The revision is a consequence of the sharp drop expected for the second quarter, in which many activities have been paralyzed, and the extension of confinement in an attempt to contain the spread of the new
coronavirus.
With the shrinking of the economy, indicators such as the fiscal deficit of the non-financial public sector will also worsen up to 7.6% of GDP, while the ratio of debt to GDP would be 57.8%, a considerable jump from 46.4% of 2019.
The report indicates that this year will be difficult for Panama, as for the rest of the countries of the world. And it highlights that the country has better prospects for emerging from the crisis than the vast majority of Latin American countries, with positive growth estimates for the coming years (5.5% by 2021) and a level of debt that, despite the increase, it will remain at moderate levels when compared to other emerging markets.

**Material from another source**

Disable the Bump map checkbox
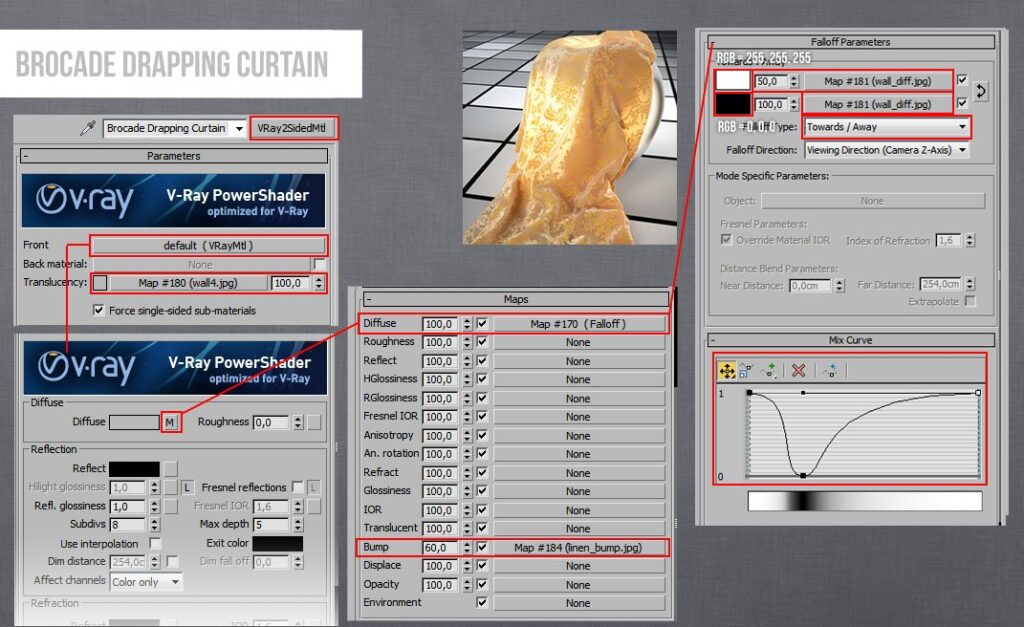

The bank notes that the government moved quickly to cover its financing needs, something that other countries in the region did not do. Although a downgrade in the risk rating could happen in the next twelve months, the country would maintain the investment grade, supported by greater diversification of the economy, market policies and stable governance.
Being the most open economy to trade in the region, Panama will be able to benefit from a rebound in world trade. In addition, the economy will also benefit from greater diversification since the Colón copper mine began operations, an activity that already generated a contribution of one percentage point in GDP growth last year. Bank of America see this diversification in the country's production matrix as something positive, even being in the raw materials sector.